See also: New business risk assessment, return, annuity, insurable interest, insurability, also known as underwriting, is the methodology used by insurers to assess the risks associated with an insurance policy. The same helps calculate the right premium for an insured. Description: There are different types of risks associated with insurance, such as changes in mortality rates, morbidity rates, disaster risks, etc. The concept of bond premium is directly related to the principle that the price of a bond is inverse to the interest rate; If a fixed-income security is purchased at a premium, it means that the interest rates then in effect are lower than the bond`s coupon rate. The investor thus pays a premium for an investment that yields an amount higher than the existing interest rates. Premiums are paid for many types of insurance, including health insurance, landlords, and rental insurance. A common example of an insurance premium comes from auto insurance. A vehicle owner can insure the value of their vehicle against losses due to accident, theft, fire, and other possible problems. When awarding a lease, sometimes part of the rent is capitalized and paid as a lump sum at the time of rental. This is called a premium.

The owner usually pays a fixed amount of premiums in exchange for the insurance company`s guarantee to cover economic losses incurred under the agreement. Premiums depend on both the risk associated with the insured and the desired amount insured. Compensation payments to one party by the other party for the loss suffered. Description: Compensation is based on a reciprocal contract between two parties (one insured and the other the insurer) in which the loss is compensated against payment of premiums. See also: return, annuity, insurable interest, insurability Option premiums are the cost of purchasing an option.

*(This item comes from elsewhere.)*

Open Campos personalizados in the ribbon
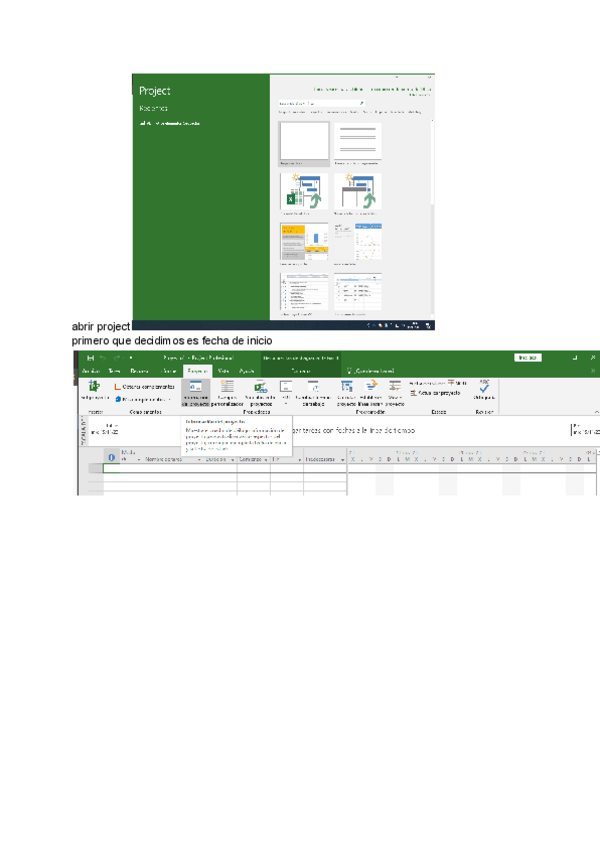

Options give the holder (owner) the right, but not the obligation, to buy or sell the underlying financial instrument at a specific strike price. The premium of a bond reflects changes in interest rates or risk profile since the date of issue. The buyer of an option has the right, but not the obligation, to buy (call) or sell (put) the underlying instrument at a specific strike price for a specific period of time. The premium paid is its intrinsic value plus its time value; A longer-term option always costs more than the same short-term structure. Market volatility and the proximity of the strike price to the prevailing market price also affect the premium. PREMIUM, contracts.

The consideration paid by the insured to the insurer for the purchase of insurance. It is so called because it is paid first, or before the contract takes effect. Poth. H.T. No. 81; Mballo. Inst. 234. 2.

In practice, however, the premium is not always paid at the time of taking out the policy; Insurance policies are often taken out by brokers and open accounts are held between them and insurers, in which they are debtors of all premiums, and sometimes banknotes or bills of exchange are given for the amount of the premium. 3. English The authors, when talking about the consideration for maritime loans, use a variety of words to distinguish them according to the nature of the case.